There are old barns, gas stations, beat up trucks, and tractors dotted along the road sides of the paths we take in life. They testify of  the hopes and plans others have had many years ago. As we pass by these places each day  we begin to feel comfortable with them, we know them like the back of our hand yet we never stop and really look at them. Seasons change, time passes as the new moves in and the old goes the way of things of age, these things begin to slowly get rusty or gray, shrivel up, lean, groan and then one day we pass by and notice too late, that it's gone. We miss it and we never really knew we were going to.

 I wanted to stop and paint a few of them. Not for you, or my kids, but for myself.

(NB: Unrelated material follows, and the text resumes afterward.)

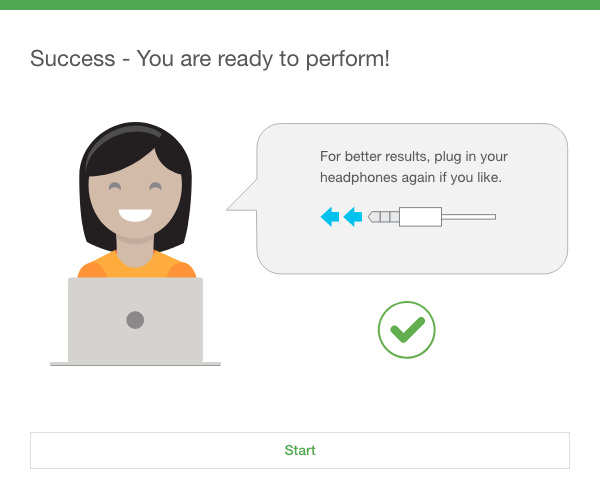Click the headphone cable end of the plug
The width and height of the screenshot is (600, 499).
[x=469, y=217]
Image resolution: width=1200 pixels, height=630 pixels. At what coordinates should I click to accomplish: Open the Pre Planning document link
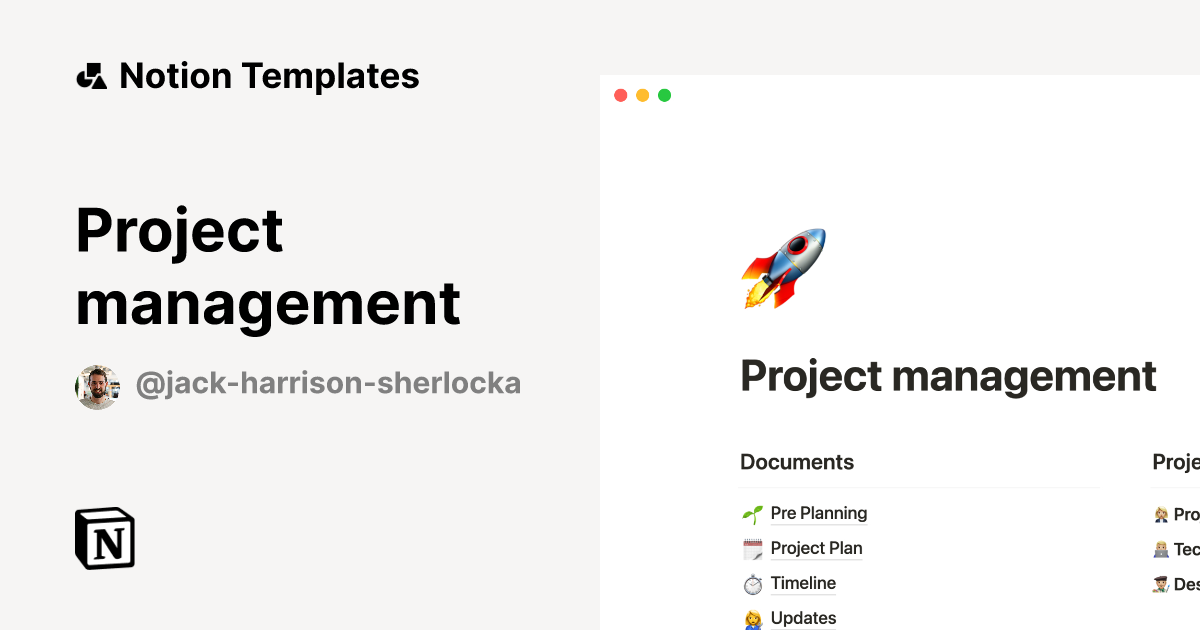coord(818,514)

To say hello to them for the first time maybe, and or even possibly good-bye, because even if they are not going away anytime soon, I for one am just passing though.



For what is your life? It is even a vapor that appears for a little time and then vanishes away. James 4:14

Friday, June 1, 2012

Non Profit Ministry Project Summer 2012


Tammy uses art in the community in order to reach out to drug addicted youth with destructive habits such as self-mutilation, alcoholism, and drug use. She has had success in rehabilitating and restoring them to a life that is productive and effective contributing members of society. Her nonprofit, Hosanna Covenant Ministries -Art for Transforming" completed a 20x 60 community mural in the summer of 2012 to offer youth an opportunity to express themselves and create something beautiful.


Sunday, May 27, 2012

The Difference in Me and Emily Dickinson

IMAGES FROM THE PAST ....

Click on image to enlarge...

This one thing I know, everything is relative to the moment. 
No matter how much you want to do the right thing you can not always do the perfect thing to save someone else's heart from breaking......
especially  in the moment that yours is breaking too. 

It is the intention of your heart that counts, and that is all that matters in the end. Sometimes that Robin is going to faint or fly away whether you help it or not, and sometimes your best efforts are not going to be enough.  All in all- do your best- to do your best -and then you can peacefully rest... in your own little nest!

Sunday, January 1, 2012

Just For Fun




This is a quick rendering combining several old black and white family photos. I wanted to do this painting just to relax and have fun. The beloved boat was called the Jolly Ollie, and the marina house in the back ground was Norwood's, run by old Mr Norwood himself. My mother in law who poses here in her stylish hat, had five sons. Somehow according to her  that gave her the rights to Diva status.  Each summer the five boys could not wait til the week of the fourth of July to  go to the lake.  Saturday morning she would pack everything  all up in the car and as all five boys watched in agony she would then sit down by the door to leisurely repair her manicure and paint her toe nails. This apparently drove the boys and her husband stark raving mad.

Wednesday, June 6, 2007

If The Whole World Was Like My Art Class

and other thoughts on how life ought to be. 














And Nail Salons would go out of business because  no one would want to pay 50 dollars to have pink color put on their  nails when with that kind of cash you can buy a tube of Magenta Pink Oil and it will end up on your nails.